Ride: Southern Gothic - Paul Azaceta, Kody Chamberlain, Tomm Coker, Toby Cypress, Nathan Edmondson, David Lapham, Jody LeHuep, Rick Leonardi, Ron Marz Tom Raney, Andrew Robinson, Dexter Vines, Doug Wagner - An auto-centric crime anthology anchored by The South? Sounds like a sure-fire winner to me. As with any anthology, the tone and voice change with each new interpretation and exploration of the bounds, but the quality is consistent. Short bursts of sex, violence and general ruination that are just right to ingest with your lunch and carry you through the rest of the day in your life that you previously thought was so miserable.

The Sixth Gun: A Town Called Penance - Cullen Bunn, Brian Hurtt, Tyler Crook, Bill Crabtree - The struggle for the six mystical weapons wielded, for now, by Becky Montcrief and Drake Sinclair just keeps getting bigger. The supernatural supra-western world gets even weirder. The occult, militant masonic societies, and the deformed and deranged of frontier grotesquery are all trot out for your entertainment. And what a heady mix. This trade also includes the 'entirely silent' issue - an action extravaganza that doesn't hold back. Looking the hell forward to seeing the NBC dramatized version in the Fall.

Stumptown: The Case of the Baby in the Velvet Case - Greg Rucka, Matthew Southworth, Rico Renzi - Finally! Stumptown returns! Fuckin' stoked! The continuing adventures of Dex Parios, Portland's not toughest, not smartest, not most cunning, but certainly resolved, resilient and ballsy private detective. You like your PIs to be sexually-frustrated hustlers scraped off society's shoes with the rest of the city-grit? Stumptown's for you. Case of the Baby in the Velvet Case feels a bit slighter than The Case of the Girl Who Took Her Shampoo But Left Her Mini, but it rocks along in stride and features a truly show-stopping car chase sequence - really, how do you pull off a car-chase that exciting in a comic book? Let's just hope there's more coming soon.

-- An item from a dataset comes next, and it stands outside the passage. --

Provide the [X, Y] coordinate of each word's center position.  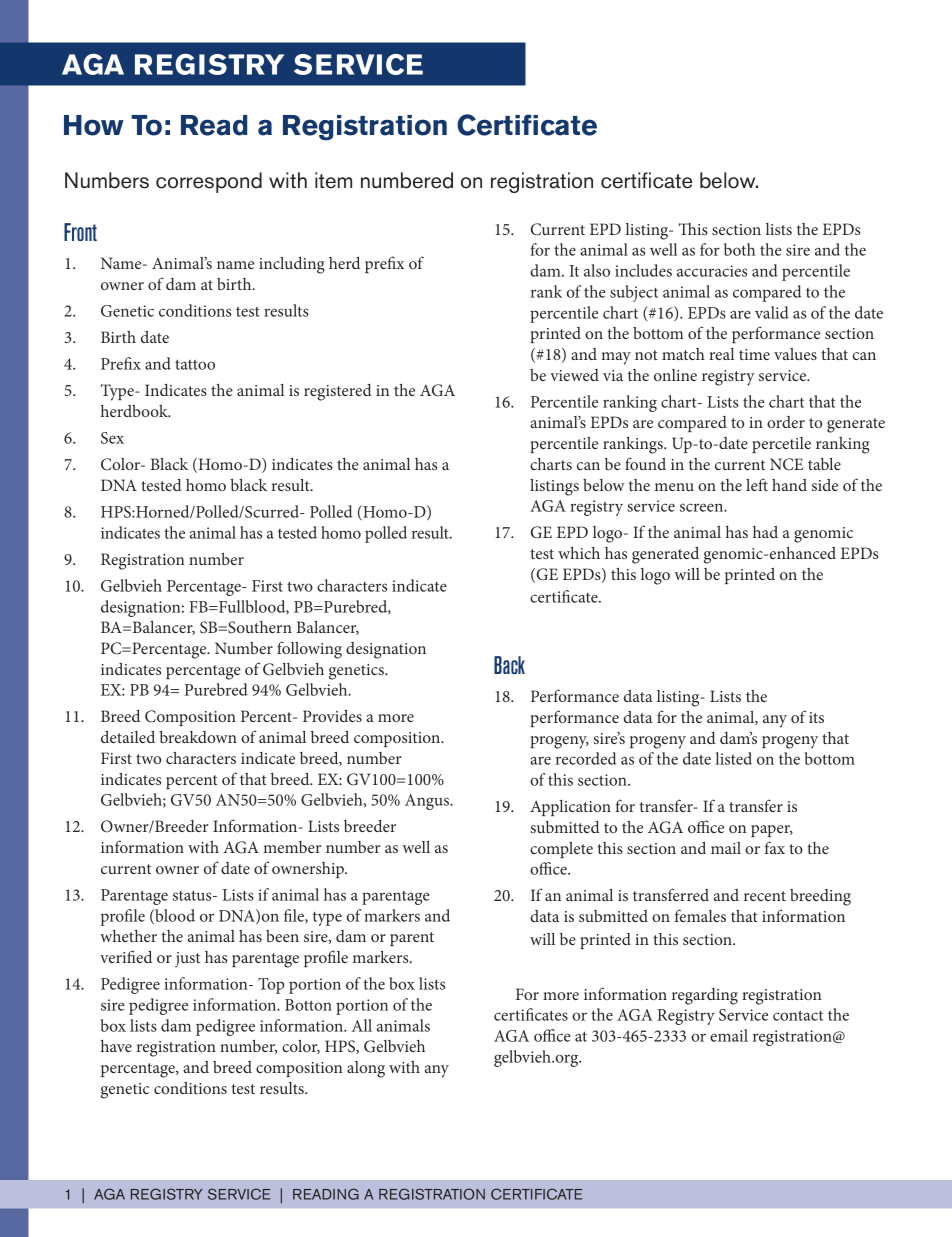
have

Sweet Tooth: Out of the Deep Woods - Jeff Lemire - Started this series just as the final issue was hitting stands. Glad to know it continued and very interested to see where it concludes because damn, if this ain't some weird-ass shit in the first trade. Part The Road, part The Road Warrior, this post-apocalyptic, mutant, monster epic walks a winding trail through a waste-land of deep, dark Americana. Harsh, inventive and moving. Where do we go now?